À hauteur du campement d’Héphestion,
ils entendirent le cri des Perses qui subissaient l’assaut des attaquants
macédoniens. Néarque leur ordonna aussitôt d’accrocher leurs embarcations et de
les placer côte à côte en les amarrant solidement. Tandis que la bataille
faisait rage dans le camp ennemi, il parvint à fixer cette structure à la rive
gauche et à ancrer fermement à terre le dernier bateau.
Les attaquants commençaient à lâcher
pied quand Héphestion surgit sur le pont, à la tête de la Pointe, et se porta
au secours de ses hommes épuisés. L’affrontement redoubla de férocité. Au
centre de la formation ennemie, les mercenaires grecs opposaient une résistance
acharnée aux assauts de la cavalerie, en formant le carré et en se protégeant à
l’aide de leurs lourds boucliers.
Mais soudain, l’inattendu se
produisit : comme s’ils obéissaient à un signal subit, les Perses prirent
la fuite en se retirant vers le sud. Isolés et encerclés de toutes parts, les
Grecs durent se rendre. Héphestion planta l’étendard rouge frappé de l’étoile
argéade au centre du campement ennemi, sur la rive gauche de l’Euphrate. Il fut
bientôt rejoint par Néarque.
« Tout va bien ?
demanda-t-il.
— Tout va bien, amiral.
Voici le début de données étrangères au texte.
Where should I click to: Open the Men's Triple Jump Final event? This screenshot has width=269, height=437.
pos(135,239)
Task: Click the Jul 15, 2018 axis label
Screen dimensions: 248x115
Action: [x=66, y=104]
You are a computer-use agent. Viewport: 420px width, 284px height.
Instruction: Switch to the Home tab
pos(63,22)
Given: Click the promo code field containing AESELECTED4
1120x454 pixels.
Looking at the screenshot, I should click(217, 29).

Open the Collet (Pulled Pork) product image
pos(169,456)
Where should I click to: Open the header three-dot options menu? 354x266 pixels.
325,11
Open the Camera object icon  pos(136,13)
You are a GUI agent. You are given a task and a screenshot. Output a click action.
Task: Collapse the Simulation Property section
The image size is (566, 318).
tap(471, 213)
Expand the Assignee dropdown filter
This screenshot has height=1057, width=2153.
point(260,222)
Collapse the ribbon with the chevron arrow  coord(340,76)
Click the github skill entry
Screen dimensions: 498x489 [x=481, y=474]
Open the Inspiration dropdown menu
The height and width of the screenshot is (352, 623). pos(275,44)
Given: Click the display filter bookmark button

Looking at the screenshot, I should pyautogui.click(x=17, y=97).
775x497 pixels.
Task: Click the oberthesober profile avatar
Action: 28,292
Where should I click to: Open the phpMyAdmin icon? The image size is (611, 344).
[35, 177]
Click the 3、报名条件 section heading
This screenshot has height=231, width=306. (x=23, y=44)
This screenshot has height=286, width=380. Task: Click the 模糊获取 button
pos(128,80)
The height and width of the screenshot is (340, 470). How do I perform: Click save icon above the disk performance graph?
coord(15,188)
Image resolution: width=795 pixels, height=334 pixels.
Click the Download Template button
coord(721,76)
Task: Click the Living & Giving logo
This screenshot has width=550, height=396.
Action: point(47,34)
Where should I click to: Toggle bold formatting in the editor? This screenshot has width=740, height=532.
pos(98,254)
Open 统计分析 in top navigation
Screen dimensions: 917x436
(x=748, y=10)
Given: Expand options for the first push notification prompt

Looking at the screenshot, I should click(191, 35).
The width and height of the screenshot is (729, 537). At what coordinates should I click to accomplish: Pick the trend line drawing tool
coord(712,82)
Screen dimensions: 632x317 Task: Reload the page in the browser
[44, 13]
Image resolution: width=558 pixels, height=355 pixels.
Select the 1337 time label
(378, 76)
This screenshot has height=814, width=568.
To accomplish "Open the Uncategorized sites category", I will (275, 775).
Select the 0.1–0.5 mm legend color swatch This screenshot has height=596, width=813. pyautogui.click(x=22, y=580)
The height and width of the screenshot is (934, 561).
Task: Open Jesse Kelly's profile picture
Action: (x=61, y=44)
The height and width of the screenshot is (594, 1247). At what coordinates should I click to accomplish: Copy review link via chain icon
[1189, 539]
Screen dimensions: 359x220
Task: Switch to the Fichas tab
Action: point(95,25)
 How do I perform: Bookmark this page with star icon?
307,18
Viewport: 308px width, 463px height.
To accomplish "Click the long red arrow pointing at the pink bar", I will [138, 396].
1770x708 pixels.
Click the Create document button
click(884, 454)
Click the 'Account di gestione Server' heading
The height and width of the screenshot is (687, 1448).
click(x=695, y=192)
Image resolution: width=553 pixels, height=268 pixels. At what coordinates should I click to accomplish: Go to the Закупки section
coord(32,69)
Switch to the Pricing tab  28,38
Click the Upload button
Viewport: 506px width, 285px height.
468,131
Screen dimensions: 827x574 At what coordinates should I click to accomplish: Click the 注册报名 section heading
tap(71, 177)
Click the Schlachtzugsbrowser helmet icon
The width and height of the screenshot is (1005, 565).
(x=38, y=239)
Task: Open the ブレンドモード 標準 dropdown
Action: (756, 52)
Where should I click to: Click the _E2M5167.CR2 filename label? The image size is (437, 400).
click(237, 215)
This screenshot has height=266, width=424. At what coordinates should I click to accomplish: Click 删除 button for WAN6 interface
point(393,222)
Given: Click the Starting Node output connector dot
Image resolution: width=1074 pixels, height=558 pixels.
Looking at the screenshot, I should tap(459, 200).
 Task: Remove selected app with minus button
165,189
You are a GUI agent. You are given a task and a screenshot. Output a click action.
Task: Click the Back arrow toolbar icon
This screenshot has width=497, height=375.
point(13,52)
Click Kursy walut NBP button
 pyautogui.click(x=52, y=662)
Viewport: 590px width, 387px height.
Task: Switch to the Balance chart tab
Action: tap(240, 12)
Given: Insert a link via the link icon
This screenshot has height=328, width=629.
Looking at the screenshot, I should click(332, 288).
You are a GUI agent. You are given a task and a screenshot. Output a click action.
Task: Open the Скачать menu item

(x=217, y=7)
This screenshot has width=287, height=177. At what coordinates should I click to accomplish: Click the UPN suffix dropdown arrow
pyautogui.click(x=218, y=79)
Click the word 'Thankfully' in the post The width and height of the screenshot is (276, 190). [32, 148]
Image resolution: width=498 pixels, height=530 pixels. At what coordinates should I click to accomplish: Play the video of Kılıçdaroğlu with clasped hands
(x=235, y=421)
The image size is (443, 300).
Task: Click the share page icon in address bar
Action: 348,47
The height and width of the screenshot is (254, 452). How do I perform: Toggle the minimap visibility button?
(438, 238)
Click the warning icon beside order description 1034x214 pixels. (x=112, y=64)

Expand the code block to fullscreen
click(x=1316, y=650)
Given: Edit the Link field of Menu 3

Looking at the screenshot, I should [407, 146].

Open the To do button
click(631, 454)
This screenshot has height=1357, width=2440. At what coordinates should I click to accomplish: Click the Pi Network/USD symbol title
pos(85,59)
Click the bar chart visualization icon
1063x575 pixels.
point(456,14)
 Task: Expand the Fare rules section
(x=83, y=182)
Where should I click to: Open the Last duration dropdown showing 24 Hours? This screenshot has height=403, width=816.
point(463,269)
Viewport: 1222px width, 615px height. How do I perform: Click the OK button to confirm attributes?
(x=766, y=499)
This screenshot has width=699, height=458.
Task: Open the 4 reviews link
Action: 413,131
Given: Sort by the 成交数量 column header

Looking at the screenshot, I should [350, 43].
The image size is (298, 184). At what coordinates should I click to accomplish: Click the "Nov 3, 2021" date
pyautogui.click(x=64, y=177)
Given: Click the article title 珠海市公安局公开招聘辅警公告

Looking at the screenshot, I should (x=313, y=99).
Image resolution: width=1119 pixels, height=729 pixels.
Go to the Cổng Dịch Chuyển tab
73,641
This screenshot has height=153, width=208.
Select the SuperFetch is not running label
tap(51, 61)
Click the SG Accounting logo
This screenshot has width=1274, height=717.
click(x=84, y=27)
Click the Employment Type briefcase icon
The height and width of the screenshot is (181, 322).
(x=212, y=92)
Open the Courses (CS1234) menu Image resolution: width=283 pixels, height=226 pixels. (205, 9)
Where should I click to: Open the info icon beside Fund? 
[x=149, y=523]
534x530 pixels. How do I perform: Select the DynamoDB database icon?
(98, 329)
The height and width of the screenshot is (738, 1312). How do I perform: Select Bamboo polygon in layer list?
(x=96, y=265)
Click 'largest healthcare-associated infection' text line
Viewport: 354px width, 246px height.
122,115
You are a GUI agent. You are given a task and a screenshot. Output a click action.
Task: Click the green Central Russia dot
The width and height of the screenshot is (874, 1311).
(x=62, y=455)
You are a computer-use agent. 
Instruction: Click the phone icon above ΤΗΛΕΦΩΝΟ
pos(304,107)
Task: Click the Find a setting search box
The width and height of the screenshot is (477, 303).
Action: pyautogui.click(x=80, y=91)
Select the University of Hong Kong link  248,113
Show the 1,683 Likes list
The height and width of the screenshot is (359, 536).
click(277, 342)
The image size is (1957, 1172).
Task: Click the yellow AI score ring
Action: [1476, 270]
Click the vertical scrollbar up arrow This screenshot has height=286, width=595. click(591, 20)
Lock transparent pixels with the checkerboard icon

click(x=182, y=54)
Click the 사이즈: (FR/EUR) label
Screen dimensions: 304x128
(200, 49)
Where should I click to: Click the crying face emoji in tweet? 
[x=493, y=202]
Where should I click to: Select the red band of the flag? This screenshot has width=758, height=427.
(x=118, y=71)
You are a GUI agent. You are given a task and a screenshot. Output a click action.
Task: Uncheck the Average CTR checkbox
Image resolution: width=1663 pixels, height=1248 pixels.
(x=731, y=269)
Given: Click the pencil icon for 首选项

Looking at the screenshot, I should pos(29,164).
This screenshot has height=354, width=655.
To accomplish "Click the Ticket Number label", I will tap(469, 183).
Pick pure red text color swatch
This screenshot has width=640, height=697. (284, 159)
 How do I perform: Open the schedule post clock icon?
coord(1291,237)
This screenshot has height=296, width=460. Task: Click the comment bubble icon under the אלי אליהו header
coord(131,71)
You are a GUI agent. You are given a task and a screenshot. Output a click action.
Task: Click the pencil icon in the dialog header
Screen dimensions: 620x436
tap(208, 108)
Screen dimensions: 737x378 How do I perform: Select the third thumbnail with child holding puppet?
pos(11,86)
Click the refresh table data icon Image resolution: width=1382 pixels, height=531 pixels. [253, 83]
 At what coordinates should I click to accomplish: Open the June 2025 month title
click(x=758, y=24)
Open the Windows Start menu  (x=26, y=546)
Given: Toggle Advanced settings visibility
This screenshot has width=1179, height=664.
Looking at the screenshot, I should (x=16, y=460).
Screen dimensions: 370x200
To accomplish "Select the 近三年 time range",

Mais je
me demande comment tu peux jouer avec ces coquilles de noix, toi qui as
l’habitude de diriger des escadres de quinquérèmes.
— Il faut s’arranger avec ce
qu’on a, Héphestion, répondit Néarque. L’important, c’est de vaincre. »
Les officiers des diverses
subdivisions donnèrent l’ordre de monter le camp et envoyèrent des détachements
d’éclaireurs en reconnaissance dans la campagne. En atteignant le sommet d’une
modeste hauteur qui permettait d’embrasser du regard la région en direction du
sud, certains aperçurent une ligne rouge à l’horizon.
« Un incendie ! s’exclama
le commandant du détachement. Vite, allons voir !
— Un autre ici ! s’écria
l’un des cavaliers.
— Et là, vers la rive du
fleuve, encore un ! lui fit écho la voix d’un compagnon. Des flammes
s’élèvent de toutes parts.
— Qu’est-ce que ça peut
être ? », demanda un troisième.
Le regard du commandant se posa à
nouveau vers le vaste halo de feu qui illuminait le ciel à l’horizon. « Ce
sont les Perses, répondit-il. Les Perses qui brûlent tout. Ils détruisent tout
sur leur passage de façon à ne rien laisser le long de notre route. Ils veulent
que nous mourions de faim et d’épuisement. Allons jeter un coup d’œil »,
finit-il par dire en éperonnant son cheval en direction des incendies.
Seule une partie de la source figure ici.